Coder Social home page Coder Social logo

Comments (12)

egor-bogomolov avatar egor-bogomolov commented on May 30, 2024 1

Numbers are just strings of digits :)

from astminer.

liangxi11 avatar liangxi11 commented on May 30, 2024 1

My CLI version is 0.3 and I use it to parse python code.

The command I used was "java -jar cli.jar code2vec --lang py --project path/to/project --output path/to/results --maxH H --maxW W --maxContexts C --maxTokens T --maxPaths P"

------Explanation for the last question------
In path_context_xx.csv, I have many (Token id, Path id, Token id) triples.
In paths.csv, a path id corresponds to many node_type id.
In node_types.csv, a node_type id corresponds to many words.
I want to ask why does a node_type id correspond to so many words?
------Explanation for the last question------

Besides, I want to have a preprocessed data consisting string path. At first, I substituted the node_type id in a path by all its corresponding words, but the paths I got were too long to train code2vec. And I also tried to use digits path to train code2vec but I got a very bad result.

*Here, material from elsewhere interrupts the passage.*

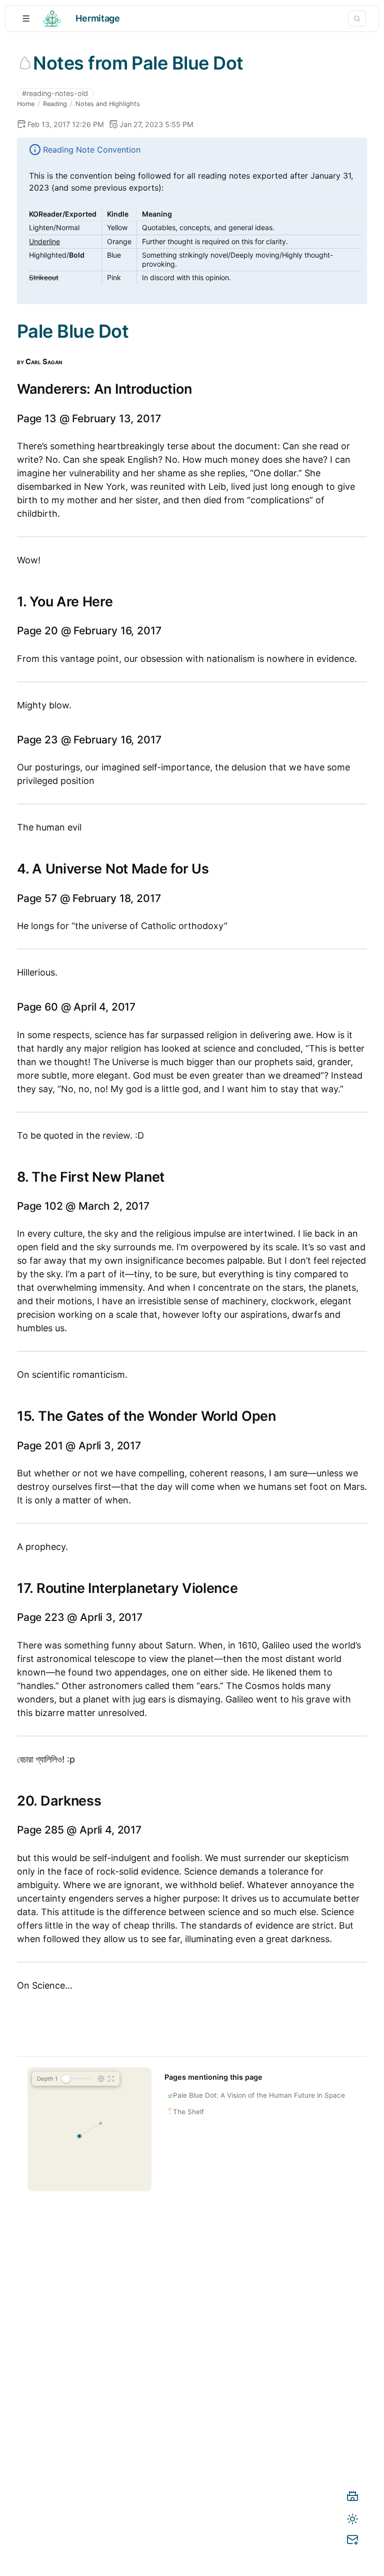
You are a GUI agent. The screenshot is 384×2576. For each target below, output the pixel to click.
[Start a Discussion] (352, 2541)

Now I want to substitute the node_type id in a path by its first corresponding words. Do you think it makes sense?

from astminer.

ayushbihani avatar ayushbihani commented on May 30, 2024 1

Why shouldn't we substitute the path ID by the corresponding node types?

from astminer.

egor-bogomolov avatar egor-bogomolov commented on May 30, 2024

Hi! You're not supposed to substitute anything at all. Just use numerical ids.

from astminer.

liangxi11 avatar liangxi11 commented on May 30, 2024

But code2vec requires input in string format rather than in numeric format.

from astminer.

liangxi11 avatar liangxi11 commented on May 30, 2024

I tried to input digits path, but it doesn't work well.

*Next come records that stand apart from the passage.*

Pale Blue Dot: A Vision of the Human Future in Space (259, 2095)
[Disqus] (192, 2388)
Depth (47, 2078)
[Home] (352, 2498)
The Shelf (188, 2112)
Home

And I want to ask why does a path ID correspond to so many node types?

from astminer.

egor-bogomolov avatar egor-bogomolov commented on May 30, 2024

Could you provide more information: which data do you use, which language, the exact command to run astminer, CLI version?
I didn't quite get the last question. Node types are stored in a separate file. Long types with pipes inside are result of compressing paths of vertices with single child.

from astminer.

riyaj8888 avatar riyaj8888 commented on May 30, 2024

"java -jar cli.jar code2vec --lang py --project path/to/project --output path/to/results --maxH H --maxW W --maxContexts C --maxTokens T --maxPaths P"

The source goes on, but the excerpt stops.